Economy

Yen Bounces Back as Veteran Lawmaker Ishiba Wins Prime Minister Contest, Reports Reuters

By Ankur Banerjee and Linda Pasquini

SINGAPORE/LONDON – The yen made a notable recovery on Friday, bouncing back from earlier losses following the election of Shigeru Ishiba, Japan’s former defence minister, as the new leader of the ruling Liberal Democratic Party, positioning him to become the country’s next prime minister.

Ishiba, known for his criticism of previous monetary stimulus policies, indicated that he supports the current approach taken by the central bank, especially regarding recent interest rate hikes.

The yen rose more than 1%, trading at 143.05 yen per dollar, following a drop to 146.49 earlier in the day, its lowest point since September 3.

Market participants were preparing for a potential victory by hardline nationalist Sanae Takaichi, a known opponent of further interest rate increases, making Ishiba’s win one of the most surprising outcomes in Japan’s recent leadership elections.

Analysts at UBS remarked that Ishiba’s success was unexpected, as many had anticipated Takaichi’s ascension. “This outcome is likely a relief for the Bank of Japan, alleviating some of the pressures regarding its rate-hiking strategy,” they noted.

The yen experienced broad gains, particularly against the euro, which dropped 1.56% to 159.305 yen.

Marcel Thieliant from Capital Economics highlighted Ishiba’s cautious tone recently, emphasizing that Japan has not yet fully conquered inflation. He stated, "The substantial increase in the yen following Ishiba’s success indicates that the market views this as a favorable sign for potential future rate hikes."

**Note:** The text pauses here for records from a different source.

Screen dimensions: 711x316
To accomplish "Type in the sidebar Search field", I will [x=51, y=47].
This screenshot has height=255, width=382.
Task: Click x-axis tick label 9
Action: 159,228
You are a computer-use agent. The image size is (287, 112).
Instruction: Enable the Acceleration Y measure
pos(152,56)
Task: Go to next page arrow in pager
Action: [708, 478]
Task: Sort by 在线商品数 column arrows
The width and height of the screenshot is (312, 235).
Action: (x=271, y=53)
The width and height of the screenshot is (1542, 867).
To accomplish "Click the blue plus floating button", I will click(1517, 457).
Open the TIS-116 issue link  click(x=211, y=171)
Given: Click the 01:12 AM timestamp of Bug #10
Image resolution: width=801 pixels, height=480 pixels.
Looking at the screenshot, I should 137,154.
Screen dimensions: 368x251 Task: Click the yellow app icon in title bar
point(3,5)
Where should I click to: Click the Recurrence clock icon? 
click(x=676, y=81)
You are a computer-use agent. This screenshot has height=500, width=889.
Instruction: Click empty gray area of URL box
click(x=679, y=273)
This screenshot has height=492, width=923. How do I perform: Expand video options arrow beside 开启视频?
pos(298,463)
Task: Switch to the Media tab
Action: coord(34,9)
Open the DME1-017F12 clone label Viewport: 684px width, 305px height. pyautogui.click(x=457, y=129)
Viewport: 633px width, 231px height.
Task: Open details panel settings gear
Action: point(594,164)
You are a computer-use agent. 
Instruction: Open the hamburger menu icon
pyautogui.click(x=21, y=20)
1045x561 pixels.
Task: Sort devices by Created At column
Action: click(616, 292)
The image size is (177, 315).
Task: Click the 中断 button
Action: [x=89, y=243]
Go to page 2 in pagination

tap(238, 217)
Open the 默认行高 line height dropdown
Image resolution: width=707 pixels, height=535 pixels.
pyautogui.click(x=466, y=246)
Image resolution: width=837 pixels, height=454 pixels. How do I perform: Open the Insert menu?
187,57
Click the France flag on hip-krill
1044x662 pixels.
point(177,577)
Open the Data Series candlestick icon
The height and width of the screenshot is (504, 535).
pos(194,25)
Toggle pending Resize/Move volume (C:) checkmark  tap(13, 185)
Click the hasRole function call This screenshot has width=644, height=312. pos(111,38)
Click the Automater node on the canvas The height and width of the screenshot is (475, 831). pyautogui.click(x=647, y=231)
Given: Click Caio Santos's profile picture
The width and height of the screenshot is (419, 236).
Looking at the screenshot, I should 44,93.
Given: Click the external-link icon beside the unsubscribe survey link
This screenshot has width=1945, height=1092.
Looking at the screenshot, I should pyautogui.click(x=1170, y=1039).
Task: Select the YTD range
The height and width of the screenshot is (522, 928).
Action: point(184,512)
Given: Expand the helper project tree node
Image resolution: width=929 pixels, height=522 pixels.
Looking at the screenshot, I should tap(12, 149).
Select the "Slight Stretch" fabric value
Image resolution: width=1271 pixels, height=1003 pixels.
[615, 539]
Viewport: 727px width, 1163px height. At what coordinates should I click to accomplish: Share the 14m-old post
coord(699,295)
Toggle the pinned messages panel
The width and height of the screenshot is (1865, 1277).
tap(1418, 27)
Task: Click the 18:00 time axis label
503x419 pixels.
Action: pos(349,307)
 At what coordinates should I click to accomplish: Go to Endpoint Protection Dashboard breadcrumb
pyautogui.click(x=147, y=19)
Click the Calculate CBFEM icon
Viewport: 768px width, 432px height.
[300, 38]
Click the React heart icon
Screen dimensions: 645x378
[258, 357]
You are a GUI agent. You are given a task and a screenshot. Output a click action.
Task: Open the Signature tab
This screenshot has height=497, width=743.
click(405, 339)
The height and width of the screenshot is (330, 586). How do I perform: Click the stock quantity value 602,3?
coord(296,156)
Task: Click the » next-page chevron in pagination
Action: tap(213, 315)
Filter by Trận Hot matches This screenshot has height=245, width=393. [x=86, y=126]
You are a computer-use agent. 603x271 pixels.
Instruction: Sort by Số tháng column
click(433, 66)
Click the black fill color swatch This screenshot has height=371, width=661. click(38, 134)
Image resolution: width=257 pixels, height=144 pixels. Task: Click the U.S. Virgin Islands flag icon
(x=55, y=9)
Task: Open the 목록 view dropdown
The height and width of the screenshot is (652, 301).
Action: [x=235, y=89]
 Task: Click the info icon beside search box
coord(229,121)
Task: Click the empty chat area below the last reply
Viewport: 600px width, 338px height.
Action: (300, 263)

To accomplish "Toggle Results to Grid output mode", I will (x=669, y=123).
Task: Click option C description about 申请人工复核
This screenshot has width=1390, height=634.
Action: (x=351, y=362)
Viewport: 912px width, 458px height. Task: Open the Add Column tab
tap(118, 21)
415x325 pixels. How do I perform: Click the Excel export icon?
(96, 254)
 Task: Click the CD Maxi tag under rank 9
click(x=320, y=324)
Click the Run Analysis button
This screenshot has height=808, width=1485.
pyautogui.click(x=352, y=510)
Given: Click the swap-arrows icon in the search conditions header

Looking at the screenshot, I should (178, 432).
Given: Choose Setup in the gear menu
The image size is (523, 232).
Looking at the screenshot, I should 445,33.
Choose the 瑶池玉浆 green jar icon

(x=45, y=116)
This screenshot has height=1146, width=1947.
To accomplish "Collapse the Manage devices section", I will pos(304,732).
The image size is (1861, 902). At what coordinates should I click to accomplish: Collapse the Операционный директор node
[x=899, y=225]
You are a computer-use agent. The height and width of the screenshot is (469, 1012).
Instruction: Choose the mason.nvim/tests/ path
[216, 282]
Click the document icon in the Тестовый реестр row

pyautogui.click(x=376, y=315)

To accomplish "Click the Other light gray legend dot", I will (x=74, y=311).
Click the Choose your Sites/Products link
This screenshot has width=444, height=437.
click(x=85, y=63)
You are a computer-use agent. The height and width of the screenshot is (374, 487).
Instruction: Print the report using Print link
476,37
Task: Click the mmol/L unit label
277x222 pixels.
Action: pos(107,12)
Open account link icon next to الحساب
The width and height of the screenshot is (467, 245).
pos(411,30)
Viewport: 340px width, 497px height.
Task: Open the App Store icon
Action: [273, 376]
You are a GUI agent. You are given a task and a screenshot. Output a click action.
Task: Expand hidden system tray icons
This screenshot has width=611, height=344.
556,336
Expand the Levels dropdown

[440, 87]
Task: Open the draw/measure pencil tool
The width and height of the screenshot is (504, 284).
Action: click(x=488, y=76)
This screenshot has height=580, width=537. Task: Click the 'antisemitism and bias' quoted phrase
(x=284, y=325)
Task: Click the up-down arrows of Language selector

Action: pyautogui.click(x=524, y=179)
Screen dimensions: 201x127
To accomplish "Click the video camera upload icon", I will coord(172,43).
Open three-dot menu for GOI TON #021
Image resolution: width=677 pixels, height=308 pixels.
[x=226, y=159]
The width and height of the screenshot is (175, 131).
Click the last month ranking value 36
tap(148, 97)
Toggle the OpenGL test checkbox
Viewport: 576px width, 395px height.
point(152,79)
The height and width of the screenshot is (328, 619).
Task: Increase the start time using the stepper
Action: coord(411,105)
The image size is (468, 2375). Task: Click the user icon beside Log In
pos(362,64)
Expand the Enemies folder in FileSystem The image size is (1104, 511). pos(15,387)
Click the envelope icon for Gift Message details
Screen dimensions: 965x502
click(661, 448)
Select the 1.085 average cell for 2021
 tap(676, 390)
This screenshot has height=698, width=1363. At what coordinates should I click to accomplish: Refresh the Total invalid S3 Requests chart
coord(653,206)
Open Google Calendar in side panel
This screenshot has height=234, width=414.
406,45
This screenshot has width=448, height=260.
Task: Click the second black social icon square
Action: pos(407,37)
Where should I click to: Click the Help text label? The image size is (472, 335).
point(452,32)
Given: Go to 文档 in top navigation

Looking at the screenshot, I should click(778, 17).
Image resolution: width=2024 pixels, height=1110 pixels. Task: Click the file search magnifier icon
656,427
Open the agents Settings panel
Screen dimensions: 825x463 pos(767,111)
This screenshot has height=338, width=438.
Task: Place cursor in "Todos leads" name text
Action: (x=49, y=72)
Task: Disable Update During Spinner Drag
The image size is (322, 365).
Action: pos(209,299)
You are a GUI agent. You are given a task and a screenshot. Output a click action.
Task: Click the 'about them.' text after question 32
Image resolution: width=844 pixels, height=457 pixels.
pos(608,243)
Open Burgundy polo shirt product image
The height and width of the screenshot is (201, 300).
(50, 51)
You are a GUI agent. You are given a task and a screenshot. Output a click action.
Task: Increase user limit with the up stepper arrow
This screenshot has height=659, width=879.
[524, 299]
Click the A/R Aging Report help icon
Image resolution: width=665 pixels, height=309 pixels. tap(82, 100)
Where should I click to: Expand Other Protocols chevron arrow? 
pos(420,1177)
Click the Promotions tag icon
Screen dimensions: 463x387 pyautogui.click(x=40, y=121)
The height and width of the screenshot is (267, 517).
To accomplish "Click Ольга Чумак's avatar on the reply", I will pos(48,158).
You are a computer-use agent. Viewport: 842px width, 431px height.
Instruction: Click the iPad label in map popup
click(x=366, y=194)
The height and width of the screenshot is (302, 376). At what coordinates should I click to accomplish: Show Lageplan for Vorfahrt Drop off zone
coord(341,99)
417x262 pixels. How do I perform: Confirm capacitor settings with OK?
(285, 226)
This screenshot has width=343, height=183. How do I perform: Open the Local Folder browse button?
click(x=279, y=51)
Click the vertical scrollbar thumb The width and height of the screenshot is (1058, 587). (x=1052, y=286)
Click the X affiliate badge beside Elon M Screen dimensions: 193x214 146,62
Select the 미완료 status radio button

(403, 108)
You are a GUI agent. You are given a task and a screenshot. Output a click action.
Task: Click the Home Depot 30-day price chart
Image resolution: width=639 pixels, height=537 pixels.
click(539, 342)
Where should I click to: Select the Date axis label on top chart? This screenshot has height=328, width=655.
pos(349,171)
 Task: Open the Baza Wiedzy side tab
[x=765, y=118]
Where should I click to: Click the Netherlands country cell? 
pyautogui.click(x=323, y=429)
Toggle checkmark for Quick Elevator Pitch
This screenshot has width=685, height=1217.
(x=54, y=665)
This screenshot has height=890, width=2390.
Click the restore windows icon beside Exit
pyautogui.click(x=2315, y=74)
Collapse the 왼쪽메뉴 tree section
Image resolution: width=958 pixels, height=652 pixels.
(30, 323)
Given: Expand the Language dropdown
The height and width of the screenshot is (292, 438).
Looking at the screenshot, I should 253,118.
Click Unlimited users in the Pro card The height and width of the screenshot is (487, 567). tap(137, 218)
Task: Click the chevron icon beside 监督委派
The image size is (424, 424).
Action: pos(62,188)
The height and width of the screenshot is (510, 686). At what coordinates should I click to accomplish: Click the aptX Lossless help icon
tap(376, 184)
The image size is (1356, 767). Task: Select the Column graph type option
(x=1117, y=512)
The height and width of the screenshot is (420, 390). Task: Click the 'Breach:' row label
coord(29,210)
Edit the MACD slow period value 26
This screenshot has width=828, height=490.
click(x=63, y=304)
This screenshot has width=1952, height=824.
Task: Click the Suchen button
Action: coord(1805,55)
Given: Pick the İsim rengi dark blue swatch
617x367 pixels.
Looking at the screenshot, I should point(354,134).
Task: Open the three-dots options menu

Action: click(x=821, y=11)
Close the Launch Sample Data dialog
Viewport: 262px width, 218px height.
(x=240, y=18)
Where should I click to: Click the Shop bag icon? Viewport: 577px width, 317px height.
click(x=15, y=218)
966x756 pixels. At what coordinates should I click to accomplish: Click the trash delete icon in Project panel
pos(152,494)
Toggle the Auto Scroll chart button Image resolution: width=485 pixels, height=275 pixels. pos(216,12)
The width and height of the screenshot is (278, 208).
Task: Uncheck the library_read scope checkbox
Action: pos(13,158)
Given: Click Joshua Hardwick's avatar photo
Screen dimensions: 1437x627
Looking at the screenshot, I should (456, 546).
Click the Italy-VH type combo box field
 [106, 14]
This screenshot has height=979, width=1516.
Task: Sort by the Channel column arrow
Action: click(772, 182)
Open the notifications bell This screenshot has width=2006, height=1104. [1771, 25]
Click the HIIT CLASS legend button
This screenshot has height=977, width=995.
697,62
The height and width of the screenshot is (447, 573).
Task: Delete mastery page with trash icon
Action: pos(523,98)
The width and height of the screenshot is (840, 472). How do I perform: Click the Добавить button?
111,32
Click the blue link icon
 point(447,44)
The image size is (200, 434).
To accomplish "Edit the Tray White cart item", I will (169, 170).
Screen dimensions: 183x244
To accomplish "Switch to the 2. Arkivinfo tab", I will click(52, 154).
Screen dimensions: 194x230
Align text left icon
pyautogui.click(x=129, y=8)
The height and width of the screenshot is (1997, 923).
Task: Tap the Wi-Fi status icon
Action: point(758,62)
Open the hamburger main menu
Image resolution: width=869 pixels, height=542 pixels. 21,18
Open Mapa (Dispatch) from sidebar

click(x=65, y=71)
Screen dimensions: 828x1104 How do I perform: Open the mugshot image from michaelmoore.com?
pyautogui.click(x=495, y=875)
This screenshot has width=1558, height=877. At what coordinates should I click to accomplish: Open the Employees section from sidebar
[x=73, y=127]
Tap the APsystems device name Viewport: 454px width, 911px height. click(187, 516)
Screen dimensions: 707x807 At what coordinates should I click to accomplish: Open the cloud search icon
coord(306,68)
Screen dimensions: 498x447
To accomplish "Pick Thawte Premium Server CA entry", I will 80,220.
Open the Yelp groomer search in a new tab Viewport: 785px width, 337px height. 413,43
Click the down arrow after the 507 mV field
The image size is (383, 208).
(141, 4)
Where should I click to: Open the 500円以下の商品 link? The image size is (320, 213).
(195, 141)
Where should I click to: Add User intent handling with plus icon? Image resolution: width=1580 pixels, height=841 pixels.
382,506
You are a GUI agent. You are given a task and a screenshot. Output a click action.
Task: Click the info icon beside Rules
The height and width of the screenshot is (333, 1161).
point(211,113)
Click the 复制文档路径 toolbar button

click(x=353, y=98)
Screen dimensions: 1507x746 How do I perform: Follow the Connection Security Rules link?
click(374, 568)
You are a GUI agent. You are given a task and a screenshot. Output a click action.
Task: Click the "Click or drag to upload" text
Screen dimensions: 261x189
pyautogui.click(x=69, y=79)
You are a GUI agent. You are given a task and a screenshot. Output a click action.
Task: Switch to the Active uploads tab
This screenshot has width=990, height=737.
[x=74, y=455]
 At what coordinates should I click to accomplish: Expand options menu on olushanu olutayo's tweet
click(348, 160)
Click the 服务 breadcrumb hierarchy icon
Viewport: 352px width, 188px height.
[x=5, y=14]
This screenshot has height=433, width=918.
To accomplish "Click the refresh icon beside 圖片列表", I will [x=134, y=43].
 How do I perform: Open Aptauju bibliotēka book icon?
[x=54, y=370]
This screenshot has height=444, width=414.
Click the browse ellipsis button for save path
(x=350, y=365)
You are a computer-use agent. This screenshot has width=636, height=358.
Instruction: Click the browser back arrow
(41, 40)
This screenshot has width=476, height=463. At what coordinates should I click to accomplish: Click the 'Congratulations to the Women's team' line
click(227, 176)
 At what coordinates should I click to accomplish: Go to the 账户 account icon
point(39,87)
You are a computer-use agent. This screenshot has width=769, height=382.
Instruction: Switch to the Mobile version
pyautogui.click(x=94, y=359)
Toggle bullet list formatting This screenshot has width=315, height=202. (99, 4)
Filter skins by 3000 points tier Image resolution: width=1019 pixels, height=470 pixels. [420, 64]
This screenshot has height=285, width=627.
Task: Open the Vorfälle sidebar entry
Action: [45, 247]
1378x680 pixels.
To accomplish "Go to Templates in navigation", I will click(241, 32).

He added, "While our analysis suggests that the government has less influence over monetary policy decisions than is often perceived, Ishiba’s election victory is likely to be welcomed by Bank of Japan policymakers."

In other currency developments, the euro fell 0.45% to $1.1127 after inflation data from France and Spain came in below expectations. This led traders to increase their bets on a possible rate cut from the European Central Bank in October.

The derivatives market indicated that traders are pricing in nearly an 80% chance of a rate reduction during the ECB’s upcoming meeting, a significant increase from the previous week when the likelihood was minimal.